BEGIN Text extract
Well all right then.

Hugo Strange is nobody's fucking puppet. EVER.

The second you depict Hugo as being anything less than a master villain, everything about him--his ego, his boasting, his smugness--falls apart and the character is reduced to being an annoying little toad. He has to be every bit as brilliant as he thinks he is, and part of that includes never working with anyone else unless he's in control of them. The storyline Batman: Terror from Legends of the Dark Knight made this very same mistake, turning Hugo into a creepy toolbag who ended up getting pwned by a lousy version of the Scarecrow. Now, according to Hugo's wiki page on Arkham City, Hugo's real plan was to betray Ra's an replace him as the leader of the League of Assassins, which actually WOULD have been awesome and would fit the character... but none of that comes through in the game. He's all surprised and betrayed at his "master," begging for a second chance. Ugh, Hugo Strange has no fucking master. And Hugo never begs. Never. He didn't beg when Rupert Thorne's men were beating him to death, and he sure as hell wouldn't beg to Ra's.

Also, apparently Hugo came to Ra's with Batman's secret identity? Ra's didn't already know it beforehand? That doesn't work on a number of levels. Ra's has ALWAYS known that Bruce was Batman, because Ra's is powerful and brilliant that way. Secondly, Hugo would never use that as a bargaining chip with Ra's, because that secret means far too much to Hugo himself, who wants to personally replace Batman. That twist annoyed the hell out of me more than I can say. It single-handedly ruined ALL my enjoyment of Hugo in this game and the tie-in comics, and dashed all hopes I had of the character finally getting appreciated in fandom at large. Feh.

RA'S AL GHUL: I don't have much to say. He was perfectly captured save for two details: 1.) the voice was meh, and 2.) I don't think Ra's, for all his evil, has ever purposely jeopardized Talia's safety. If I'm correct in that regard, then the game betrays one of Ra's most complex aspects, making him stupidly simplistic. Either way, I utterly hated the moment where he put a knife to Talia's throat. Ra's is one of those villains who is so smart, who has so many contingency plans that he would never, ever be found in a position where threatening to kill Talia would be an option.

As far as I can tell, the scene of Ra's using his daughter as a bargaining chip was only there to foreshadow what happens to her in the end, specifically for what it means to Bruce. That, to me, is the most interesting part of her role in this game. In comics fandom, there's a contingent of fans who HAAAAATE Talia, mainly Bat/Cat shippers who refuse to believe that there could possibly be anyone but Selina for Bruce's great love. And yet in this game, Selina and Bruce rarely have any moments together to indicate romantic interest, whereas Talia is treated as Batman's One True Lurve.
END Text extract
BEGIN Dataset records
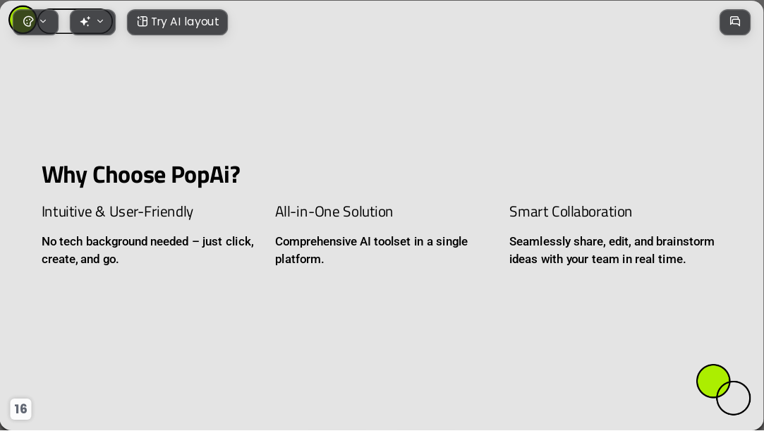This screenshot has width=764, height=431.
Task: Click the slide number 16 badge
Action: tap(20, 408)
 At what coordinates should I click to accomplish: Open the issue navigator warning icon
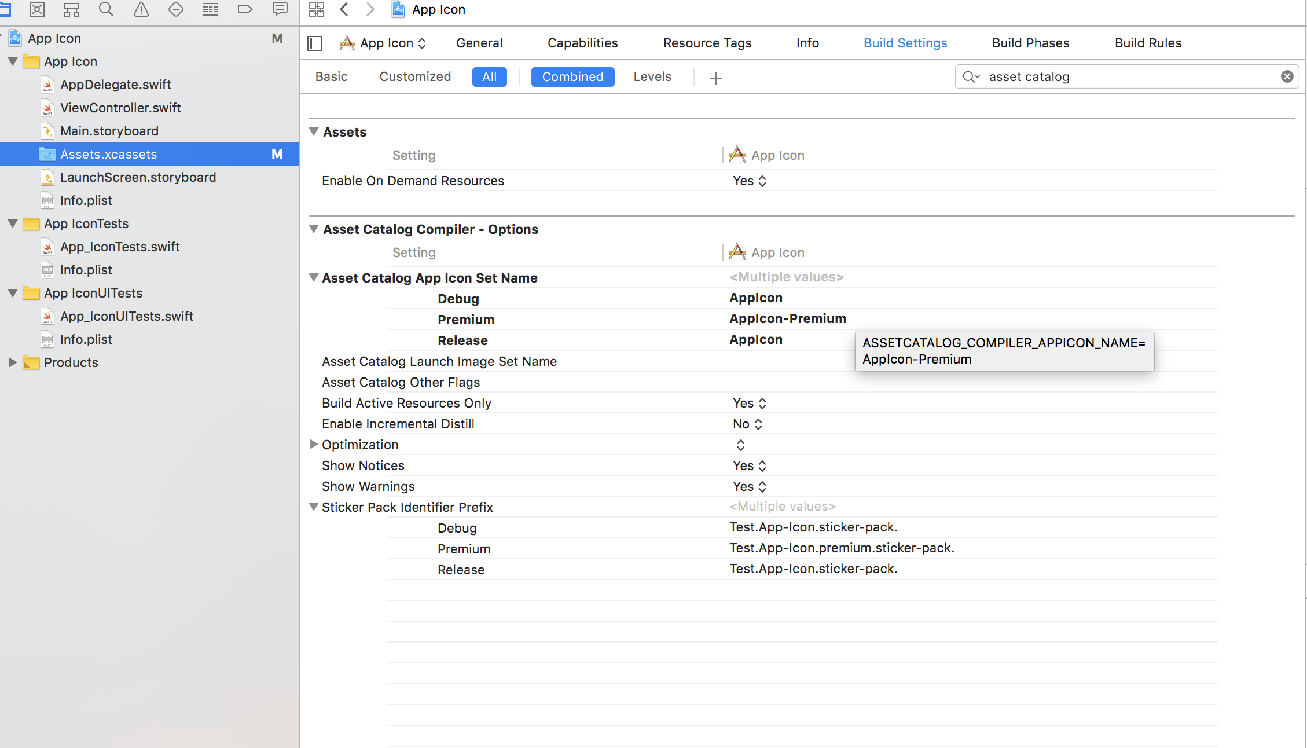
END Dataset records
BEGIN Dataset records
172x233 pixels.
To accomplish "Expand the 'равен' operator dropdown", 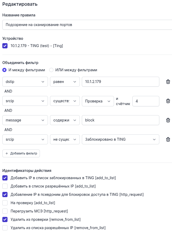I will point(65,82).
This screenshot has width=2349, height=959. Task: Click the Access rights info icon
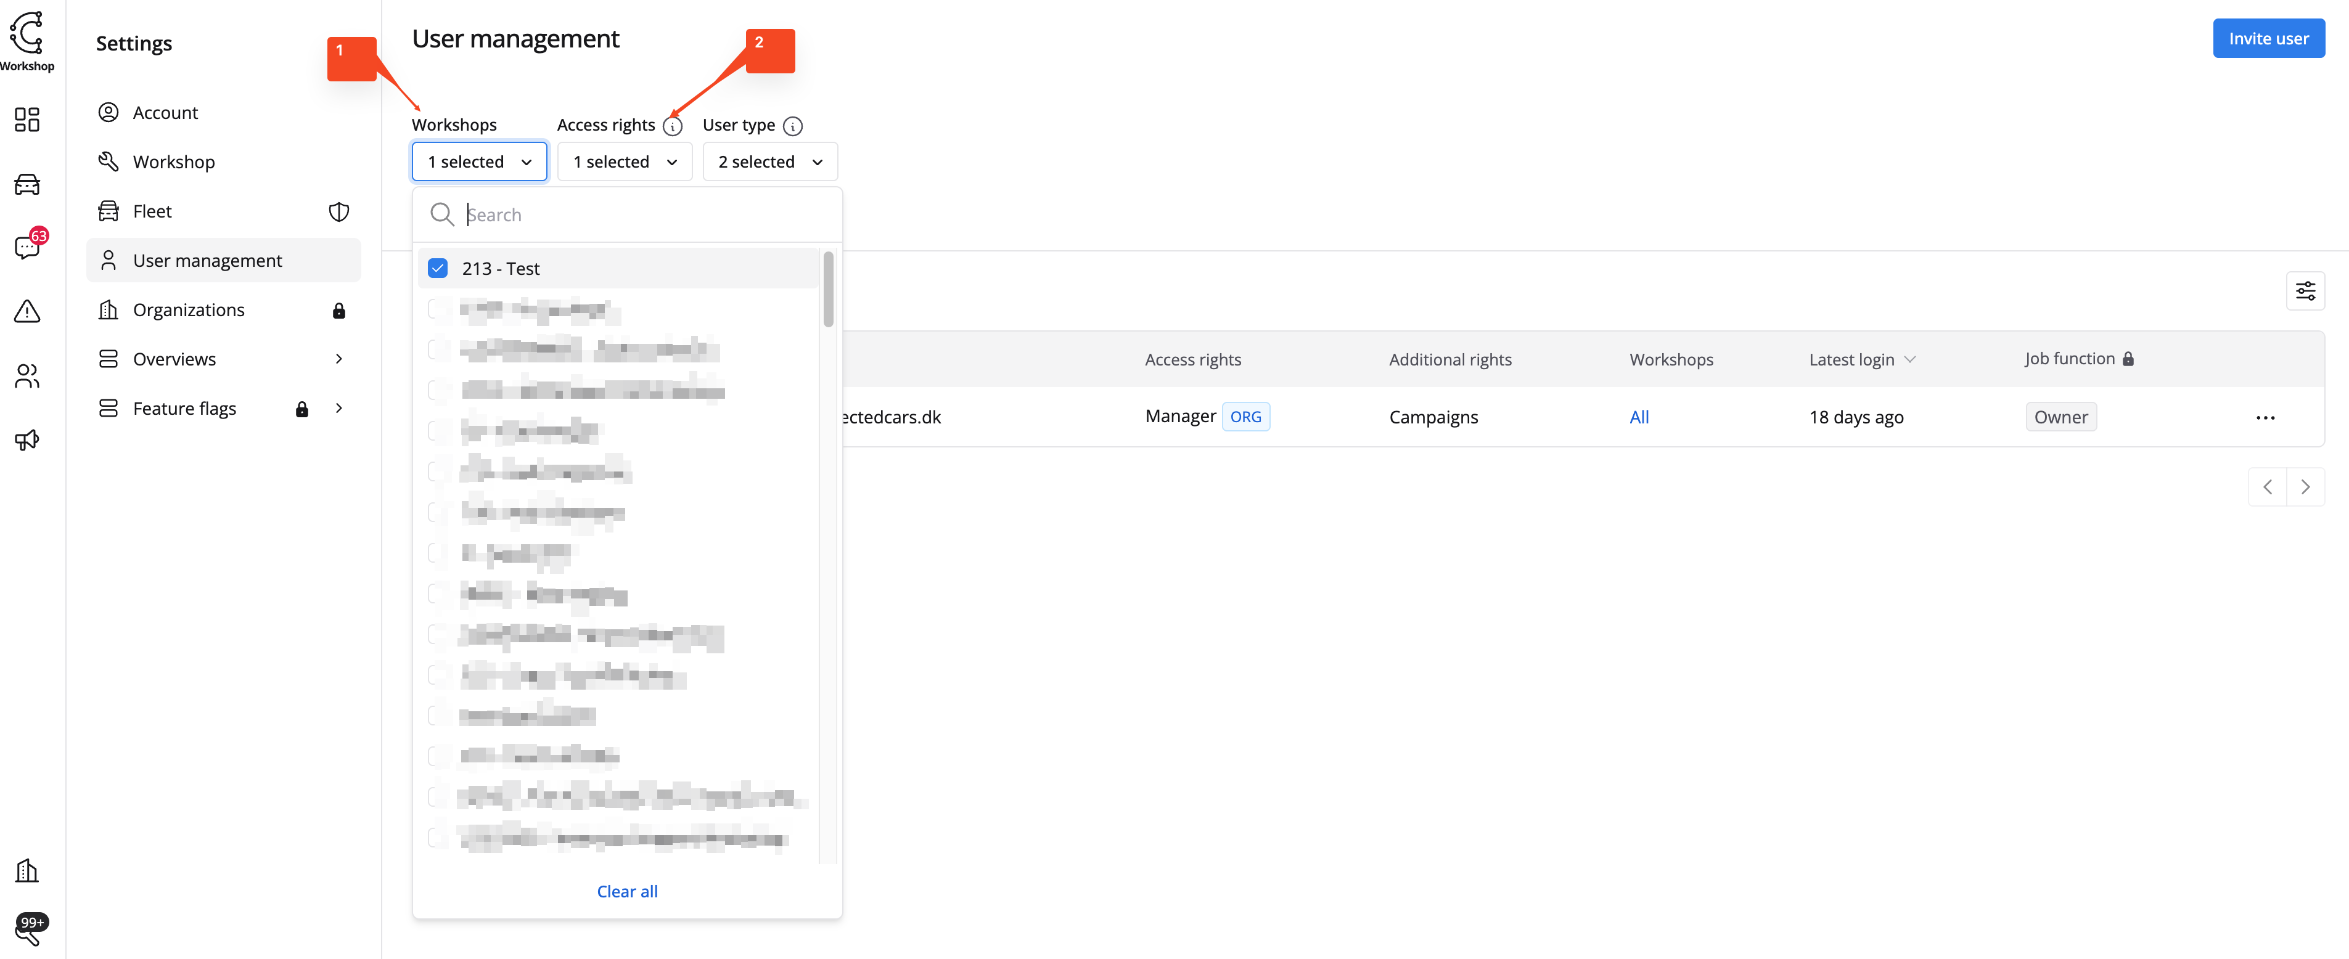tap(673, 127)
END Dataset records
# Written problem A:
Can you print the rows starting at the line that has "This screenshot has width=764, height=431." and stopping after the line that has "At what coordinates"? Leave the pictures out.
# Written problem B:
How would the commentary on the Arkham City characters go on? Give what follows its last sentence.
The text and the rows were taken from different sources.

# Task response A:
This screenshot has width=764, height=431.
Task: Click the slide number 16 badge
Action: tap(20, 408)
 At what coordinates should I click to accomplish: Open the issue navigator warning icon

# Task response B:
Too bad that only made her a bigger target. Poor Talia. I thought she was great in this game, and she didn't deserve the ending she got. I also think that Batman was a dick for lying to her, since Bruce never had to resort to that in the comics or in TAS.

Oh, and if you need a refresher on what happened to her, and with the Joker, here's the big finale to the game:

So, let's first talk about our special guest star! I'm sure many expected that twist the moment we saw two Jokers (since Basil's been used as the go-to character for lazy misdirection ever since Hush), but even if you did, TELL me you didn't get a little giddy at the movie screen showing The Terror. Between that and the theatre-based dialogue, this was the closest that anyone's come to remembering who Clayface is supposed to be, rather than just making him a generic monster based on their vague memories of Batman: The Animated Series. It was such a nice touch that I almost forgive the stupid "I ARE BIG SCARY MONSTER" voice. TAS showed us all how effective it was to have a normal voice coming out a character with that kind of abnormal design.

As for Joker's death, I liked it okay. I think it was a nice touch to tie it up with Batman's unflinching-but-still-tested refusal to kill, and while this isn't the gut-punch death that Batman Beyond's "That not funny... that... urk...!" was, I thought this was a fitting enough way for at least this version of the Joker to go. Is he actually dead? Well, I'd say no, but with Hamill finally retiring (for now, anyway), it seems to be the case. I honestly don't much care either way.

Oh, and there's still one more spoiler and extra character in the game:

Yeah. Fuck Hush.

That's all.

Otherwise, neat game. Looking forward to actually playing it someday.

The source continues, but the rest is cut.